Recombinant Cancer Vaccines Offering Promise
Although currently there are no approved therapeutic cancer vaccines, the success of ongoing research in this area could very well change that within the next decade. One area of research that is proving particularly fruitful is the development of recombinant vaccines for use either alone or as an adjunct to existing cancer therapy. These vaccines have had promising results in early clinical studies, explained Dr. Jeffrey Schlom, chief of the Laboratory of Tumor Immunology and Biology, NCI Center for Cancer Research (CCR), during the first CCR Grand Rounds of 2004.
Much of the work to date on recombinant vaccines has focused on targeting several different tumor-associated antigens (TAAs), Dr. Schlom said. One specific TAA, carcinoembryonic antigen (CEA), has been used as a prototype for vaccine design and development because it is overexpressed in the vast majority of colorectal, pancreatic, and nonsmall cell lung cancers, as well as other carcinomas such as breast cancer.
Of the strategies that have been tested in early clinical trials to date, five have proven effective at boosting the body's immune response, Dr. Schlom said.

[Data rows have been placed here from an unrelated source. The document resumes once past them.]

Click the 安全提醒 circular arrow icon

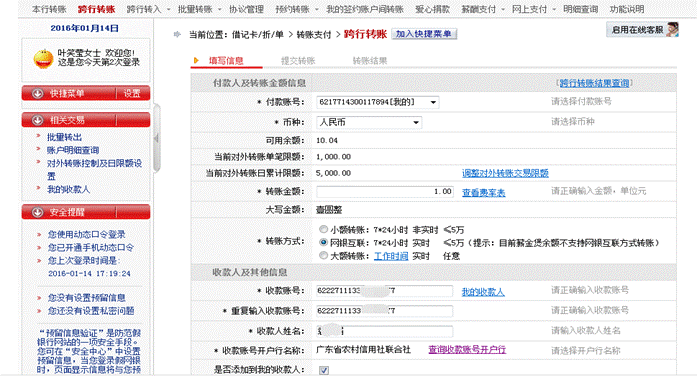(x=38, y=212)
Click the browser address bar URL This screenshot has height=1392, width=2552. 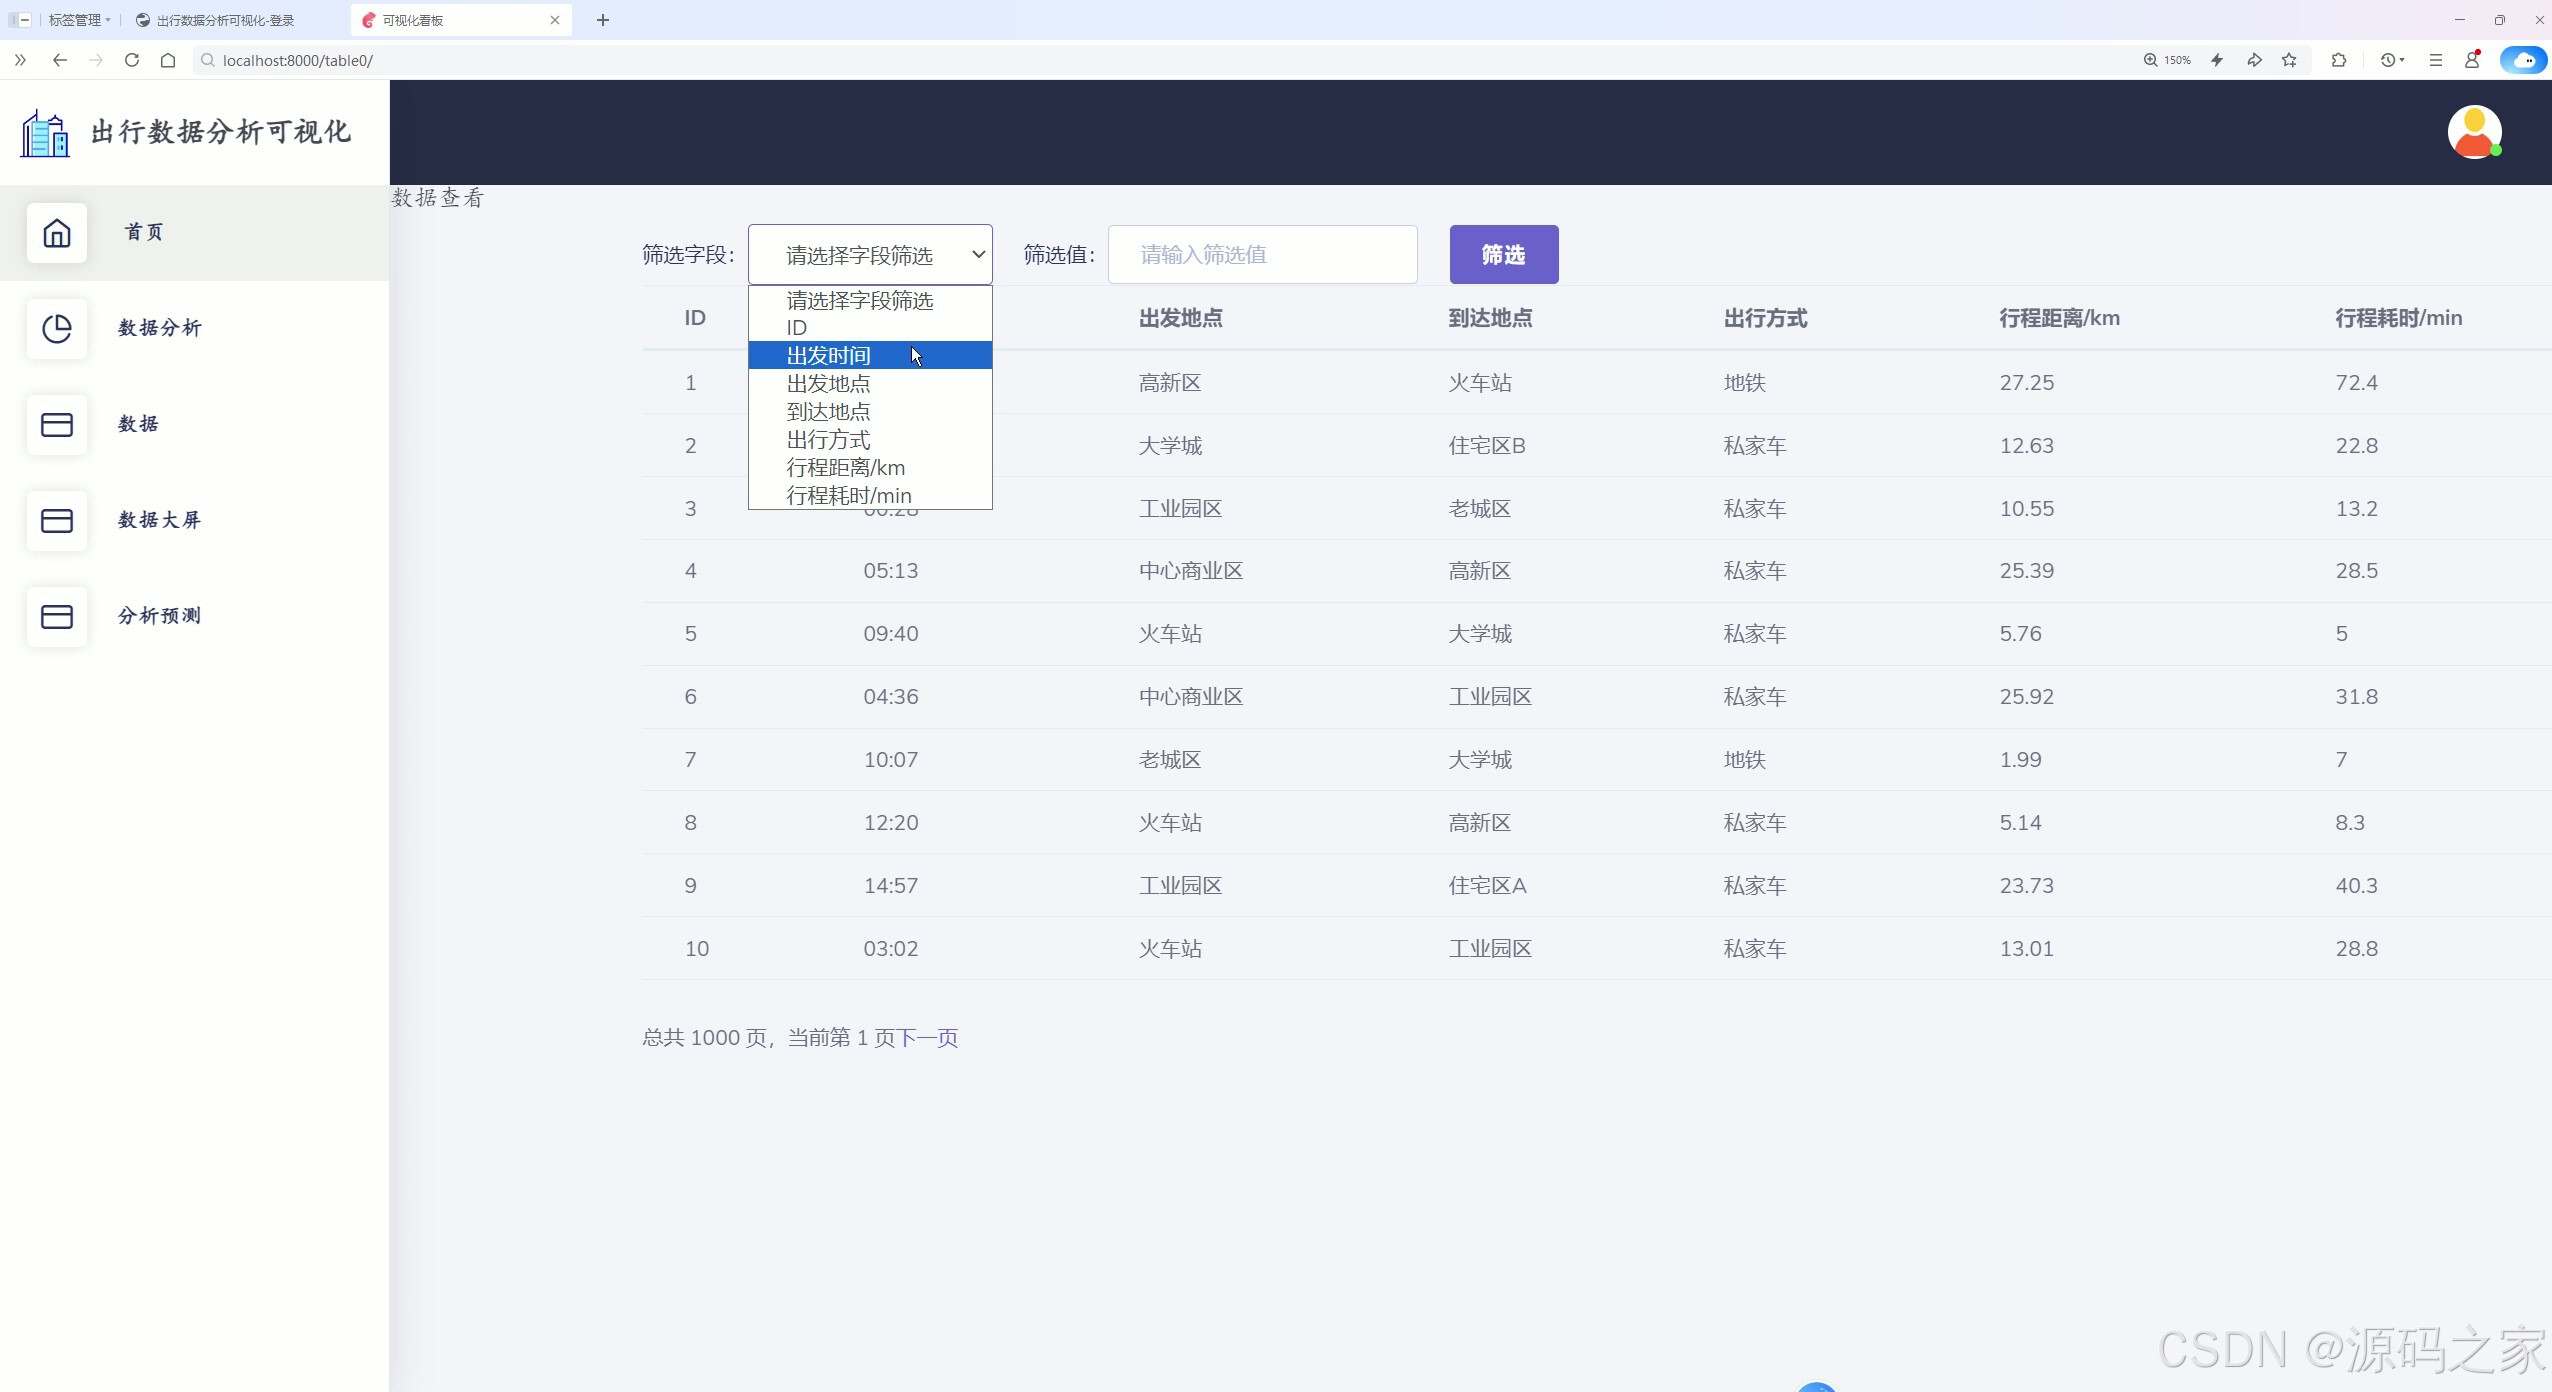[x=298, y=60]
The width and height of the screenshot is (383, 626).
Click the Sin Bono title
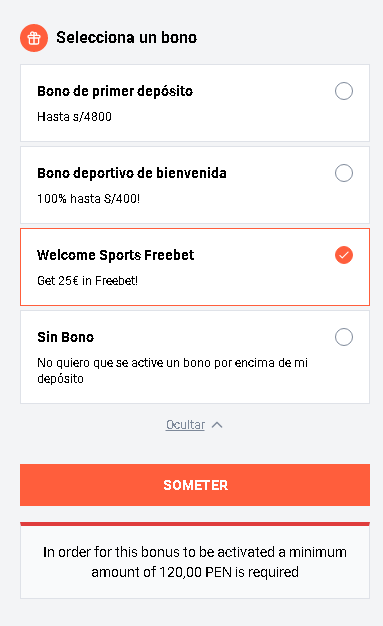[x=65, y=337]
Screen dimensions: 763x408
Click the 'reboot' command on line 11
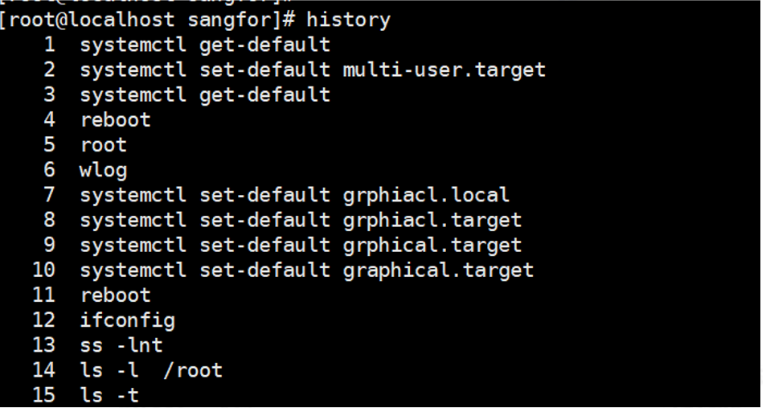click(116, 295)
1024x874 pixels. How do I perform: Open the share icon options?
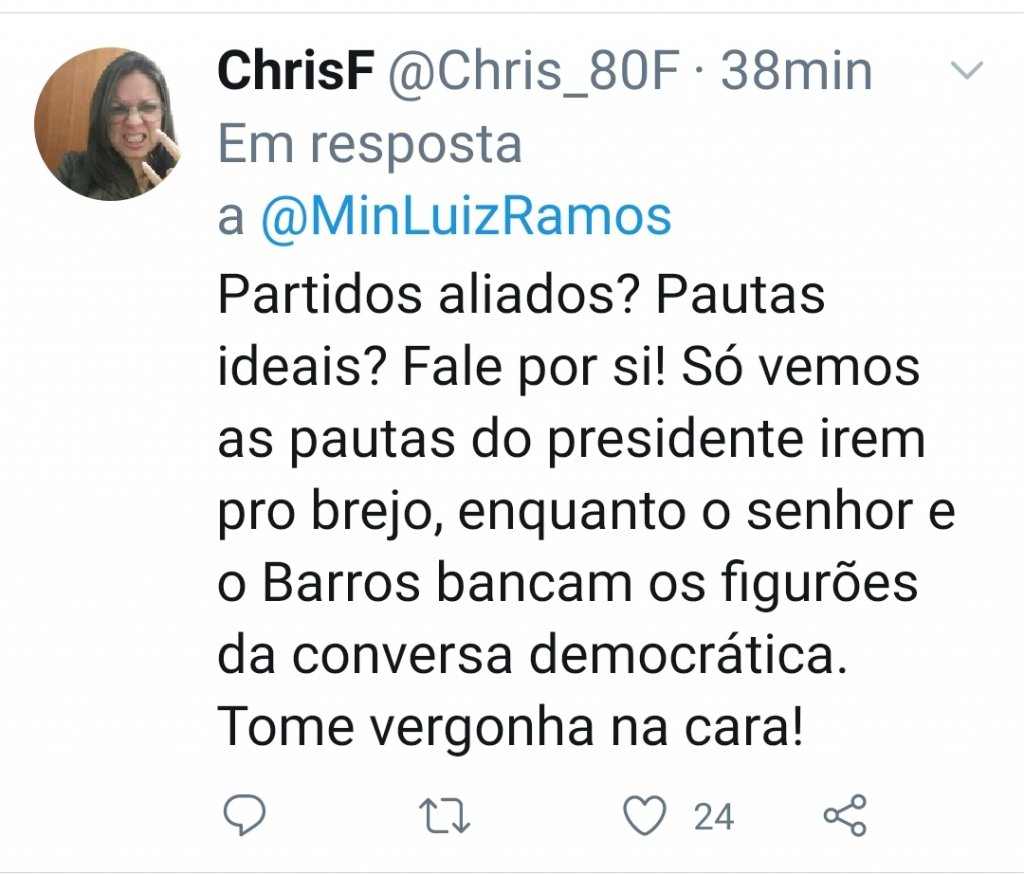pos(845,816)
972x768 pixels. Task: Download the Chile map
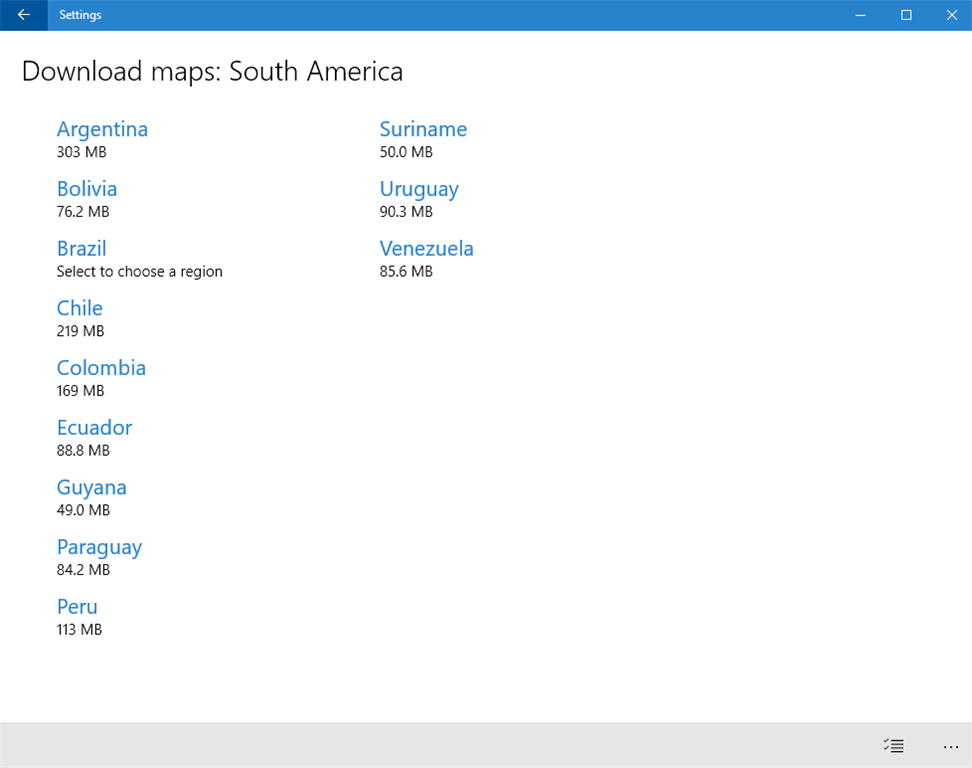pyautogui.click(x=79, y=308)
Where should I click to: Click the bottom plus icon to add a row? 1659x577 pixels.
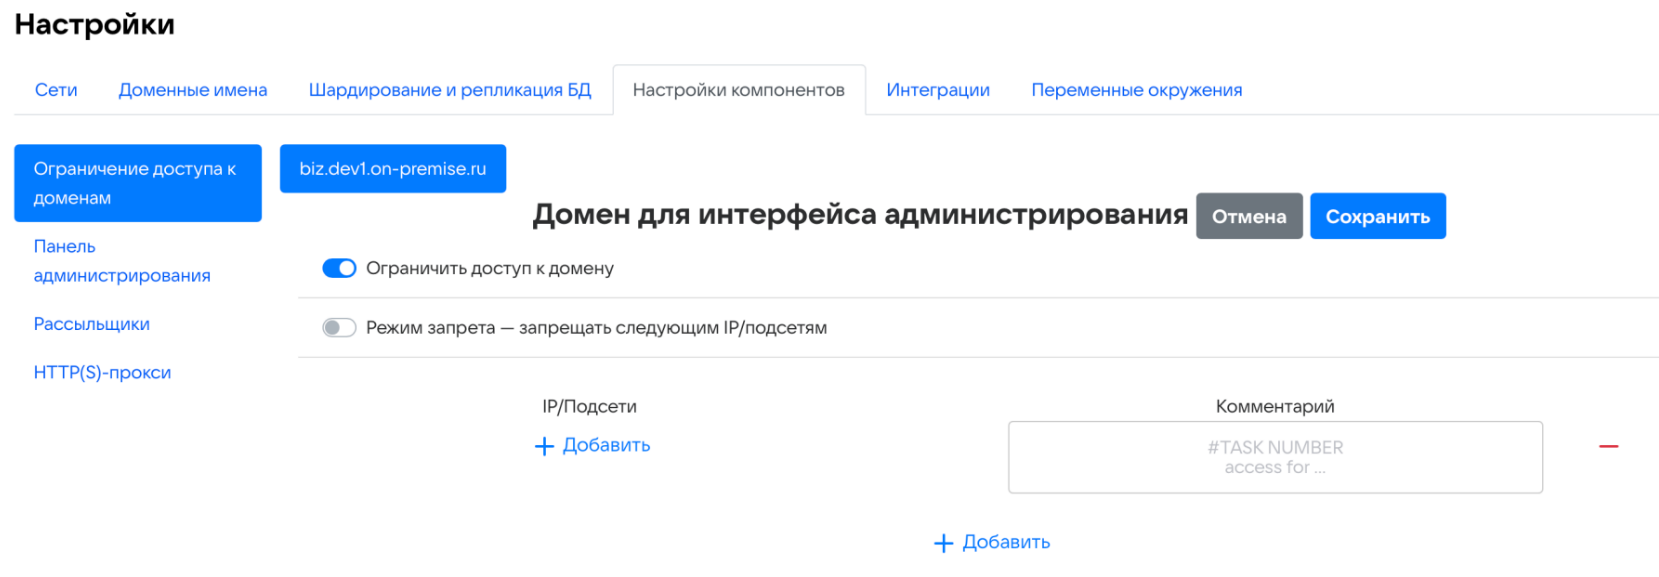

Included among these strategies is the use of two types of poxvirus as vectors to deliver the CEA vaccine to the tumor site and injecting granulocyte macrophage-colony stimulating factor (GM-CSF) at the vaccination site as an adjuvant, to heighten the immune response to the CEA vaccine.
In a small, randomized clinical trial, researchers found that a "booster" approach - administering one CEA vaccine followed later by a second, different CEA vaccine - more effectively induced a CEA-specific T-cell response than use of either vaccine alone. "There was also a statistical correlation between the induction of these T-cell responses and prolonged survival," Dr. Schlom noted.
Following the positive results from early trials, recombinant vaccines were constructed containing both CEA genes and three costimulatory molecules, or TRICOM, and tested in preclinical trials.
"Compared to the vaccines devoid of costimulation or containing one or two costimulatory molecules, these vaccines were far superior in terms of antitumor effects and T-cell activation," Dr. Schlom said. Also, the cytokine, GM-CSF, he added, appeared to play a particularly important role in improving the strategy's efficacy. Researchers at NCI and major cancer centers across the country have continued to further enhance vaccines. For example, an agonist epitope has been added to CEA and CEATRICOM vaccines after it proved to further boost T-cell response compared to a CEA vaccine that relies on a native CEA epitope.
Clinical trials testing these various vaccine strategies are ongoing, Dr. Schlom said. In a collaborative clinical trial that has recently completed recruitment at Georgetown University, the CEA-TRICOM vaccines induced stable disease in 40 percent of advanced cancer patients four months after treatment. Increased survival was again seen in those patients who received a combination vaccine regimen along with a GM-CSF adjuvant. Meanwhile, several clinical trials using recombinant prostate-specific antigen (PSA)-based vaccines are ongoing in patients with various stages of prostate cancer, for instance, and a phase I trial has been launched using PSA-TRICOM vaccines.
These recombinant vaccines also are being tested in combination with other therapeutic regimens. In one preclinical model, Dr. Schlom said, the combined use of a TRICOM vaccine and local radiation demonstrated dramatic antitumor effects.
Looking forward to a time when therapeutic vaccines make their way into clinicians' armamentarium for cancer treatment, Dr. Schlom stressed that there indeed may be "fundamental differences" between the vaccines and conventional therapies.
"The immune response to a vaccine may indeed be a dynamic process that may or may not lead to the eradication of tumor," he said, "but may be sufficient to arrest tumor growth and induce a stable disease state leading to increased survival."